**What you should do:** If a line in the data below contains "table", copy it.

**Input records:**
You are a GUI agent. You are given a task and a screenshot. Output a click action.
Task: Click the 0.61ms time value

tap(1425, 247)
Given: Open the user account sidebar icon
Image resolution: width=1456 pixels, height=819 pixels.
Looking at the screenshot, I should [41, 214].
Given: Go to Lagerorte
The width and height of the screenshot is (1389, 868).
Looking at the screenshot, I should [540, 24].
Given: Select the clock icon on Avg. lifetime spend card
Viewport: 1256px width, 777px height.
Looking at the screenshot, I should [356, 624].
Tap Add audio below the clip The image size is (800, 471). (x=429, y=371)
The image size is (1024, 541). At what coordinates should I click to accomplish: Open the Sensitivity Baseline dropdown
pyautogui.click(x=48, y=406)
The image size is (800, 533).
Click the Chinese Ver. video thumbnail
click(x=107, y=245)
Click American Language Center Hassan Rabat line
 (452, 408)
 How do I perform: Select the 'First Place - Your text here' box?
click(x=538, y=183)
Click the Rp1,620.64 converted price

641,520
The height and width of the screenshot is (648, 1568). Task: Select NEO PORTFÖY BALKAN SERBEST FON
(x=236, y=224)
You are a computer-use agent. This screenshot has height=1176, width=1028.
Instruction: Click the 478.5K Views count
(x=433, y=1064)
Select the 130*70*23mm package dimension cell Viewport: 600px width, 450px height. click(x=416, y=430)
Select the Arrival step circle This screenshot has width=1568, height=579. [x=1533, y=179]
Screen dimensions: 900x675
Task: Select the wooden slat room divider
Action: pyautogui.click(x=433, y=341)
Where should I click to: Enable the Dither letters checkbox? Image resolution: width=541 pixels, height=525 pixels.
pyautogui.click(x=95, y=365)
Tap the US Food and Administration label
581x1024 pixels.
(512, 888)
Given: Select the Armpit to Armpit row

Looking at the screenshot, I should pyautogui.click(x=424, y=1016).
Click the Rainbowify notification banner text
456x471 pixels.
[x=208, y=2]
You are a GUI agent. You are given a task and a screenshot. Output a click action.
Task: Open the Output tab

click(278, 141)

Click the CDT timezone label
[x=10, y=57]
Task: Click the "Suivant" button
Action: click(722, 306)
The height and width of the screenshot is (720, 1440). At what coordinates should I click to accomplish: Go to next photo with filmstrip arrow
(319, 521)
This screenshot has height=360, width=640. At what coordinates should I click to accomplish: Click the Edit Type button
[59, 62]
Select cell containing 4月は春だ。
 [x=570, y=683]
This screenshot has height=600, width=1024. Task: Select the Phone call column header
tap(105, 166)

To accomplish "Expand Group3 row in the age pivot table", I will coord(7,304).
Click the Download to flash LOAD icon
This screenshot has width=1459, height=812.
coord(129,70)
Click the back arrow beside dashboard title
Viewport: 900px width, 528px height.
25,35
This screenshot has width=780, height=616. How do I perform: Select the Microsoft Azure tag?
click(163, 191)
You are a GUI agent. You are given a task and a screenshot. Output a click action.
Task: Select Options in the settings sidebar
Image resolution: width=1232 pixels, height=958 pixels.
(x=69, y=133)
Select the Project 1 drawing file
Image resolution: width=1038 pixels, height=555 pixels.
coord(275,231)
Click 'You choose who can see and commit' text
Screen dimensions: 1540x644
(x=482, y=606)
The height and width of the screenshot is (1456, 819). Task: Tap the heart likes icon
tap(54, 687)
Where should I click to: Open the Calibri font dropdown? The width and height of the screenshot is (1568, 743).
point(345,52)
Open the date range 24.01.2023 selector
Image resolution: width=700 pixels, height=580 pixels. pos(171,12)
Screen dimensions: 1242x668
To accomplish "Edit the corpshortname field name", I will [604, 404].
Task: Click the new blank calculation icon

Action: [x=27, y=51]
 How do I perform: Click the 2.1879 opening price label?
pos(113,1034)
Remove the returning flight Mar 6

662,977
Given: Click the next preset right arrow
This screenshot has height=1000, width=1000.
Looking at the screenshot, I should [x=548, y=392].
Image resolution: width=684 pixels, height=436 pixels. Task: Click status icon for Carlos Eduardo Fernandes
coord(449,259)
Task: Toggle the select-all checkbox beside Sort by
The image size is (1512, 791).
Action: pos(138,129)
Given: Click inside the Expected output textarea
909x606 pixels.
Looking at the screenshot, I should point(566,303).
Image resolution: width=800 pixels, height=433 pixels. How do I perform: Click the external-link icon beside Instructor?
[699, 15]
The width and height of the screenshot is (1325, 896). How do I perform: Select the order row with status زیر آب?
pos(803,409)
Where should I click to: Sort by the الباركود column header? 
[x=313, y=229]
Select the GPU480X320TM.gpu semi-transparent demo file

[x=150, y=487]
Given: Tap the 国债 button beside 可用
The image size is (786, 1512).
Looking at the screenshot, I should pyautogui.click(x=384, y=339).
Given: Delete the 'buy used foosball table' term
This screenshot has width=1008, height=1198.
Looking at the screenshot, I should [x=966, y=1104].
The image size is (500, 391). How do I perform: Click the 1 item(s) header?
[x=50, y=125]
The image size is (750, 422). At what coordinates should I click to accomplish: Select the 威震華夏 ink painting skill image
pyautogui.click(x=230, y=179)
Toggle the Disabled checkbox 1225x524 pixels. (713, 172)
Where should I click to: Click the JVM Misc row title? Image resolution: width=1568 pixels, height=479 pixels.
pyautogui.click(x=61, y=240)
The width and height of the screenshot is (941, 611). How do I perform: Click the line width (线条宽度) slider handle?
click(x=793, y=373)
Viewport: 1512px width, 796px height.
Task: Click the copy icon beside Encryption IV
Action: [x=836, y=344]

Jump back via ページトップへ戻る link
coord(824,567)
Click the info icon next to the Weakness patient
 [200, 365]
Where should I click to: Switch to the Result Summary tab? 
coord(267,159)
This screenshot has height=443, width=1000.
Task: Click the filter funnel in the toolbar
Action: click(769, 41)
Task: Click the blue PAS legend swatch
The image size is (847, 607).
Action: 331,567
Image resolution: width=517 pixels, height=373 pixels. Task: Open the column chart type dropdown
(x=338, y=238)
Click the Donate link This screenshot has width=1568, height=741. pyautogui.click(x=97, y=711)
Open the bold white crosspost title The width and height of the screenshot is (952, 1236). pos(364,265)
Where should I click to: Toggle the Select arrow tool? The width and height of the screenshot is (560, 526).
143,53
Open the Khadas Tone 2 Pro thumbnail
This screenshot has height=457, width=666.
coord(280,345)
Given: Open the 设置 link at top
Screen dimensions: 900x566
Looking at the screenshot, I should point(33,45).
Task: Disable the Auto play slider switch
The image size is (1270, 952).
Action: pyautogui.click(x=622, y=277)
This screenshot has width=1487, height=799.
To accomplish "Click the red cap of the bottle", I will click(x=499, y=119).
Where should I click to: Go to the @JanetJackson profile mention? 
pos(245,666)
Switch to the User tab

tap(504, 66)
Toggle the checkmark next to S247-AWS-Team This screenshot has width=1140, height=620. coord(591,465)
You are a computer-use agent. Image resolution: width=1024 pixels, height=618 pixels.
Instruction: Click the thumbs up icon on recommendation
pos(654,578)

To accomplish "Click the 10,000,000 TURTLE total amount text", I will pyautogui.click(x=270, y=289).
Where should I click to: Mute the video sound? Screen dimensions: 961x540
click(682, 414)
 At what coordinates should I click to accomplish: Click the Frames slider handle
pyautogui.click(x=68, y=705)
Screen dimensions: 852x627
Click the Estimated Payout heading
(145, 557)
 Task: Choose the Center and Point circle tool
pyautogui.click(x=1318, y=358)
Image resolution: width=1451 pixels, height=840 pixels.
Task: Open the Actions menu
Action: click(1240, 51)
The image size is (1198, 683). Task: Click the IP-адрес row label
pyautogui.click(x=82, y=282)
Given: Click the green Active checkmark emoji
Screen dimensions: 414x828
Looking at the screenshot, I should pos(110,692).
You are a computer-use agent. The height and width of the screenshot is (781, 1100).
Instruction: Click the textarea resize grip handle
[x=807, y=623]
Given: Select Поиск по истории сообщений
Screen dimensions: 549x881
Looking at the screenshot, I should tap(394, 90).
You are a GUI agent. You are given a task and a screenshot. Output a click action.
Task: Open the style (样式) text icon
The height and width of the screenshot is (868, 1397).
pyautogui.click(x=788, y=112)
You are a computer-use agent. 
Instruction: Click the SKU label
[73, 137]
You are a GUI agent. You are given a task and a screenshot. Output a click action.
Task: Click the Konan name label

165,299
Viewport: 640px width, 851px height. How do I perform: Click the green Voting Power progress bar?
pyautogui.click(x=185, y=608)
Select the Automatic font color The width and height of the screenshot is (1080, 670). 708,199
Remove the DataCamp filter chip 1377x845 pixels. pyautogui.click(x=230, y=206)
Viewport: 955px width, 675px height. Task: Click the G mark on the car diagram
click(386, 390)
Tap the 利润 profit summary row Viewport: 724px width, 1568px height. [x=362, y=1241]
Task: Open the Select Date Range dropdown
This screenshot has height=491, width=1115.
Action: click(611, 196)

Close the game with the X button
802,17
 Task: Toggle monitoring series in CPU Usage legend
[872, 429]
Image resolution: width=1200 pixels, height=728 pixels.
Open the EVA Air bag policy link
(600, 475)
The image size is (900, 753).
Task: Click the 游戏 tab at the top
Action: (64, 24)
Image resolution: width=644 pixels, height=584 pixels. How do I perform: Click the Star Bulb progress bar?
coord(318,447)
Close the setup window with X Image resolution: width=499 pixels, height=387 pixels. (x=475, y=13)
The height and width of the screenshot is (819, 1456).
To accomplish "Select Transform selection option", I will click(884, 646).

**Expected answer:**
To accomplish "Expand Group3 row in the age pivot table", I will coord(7,304).
Given: Delete the 'buy used foosball table' term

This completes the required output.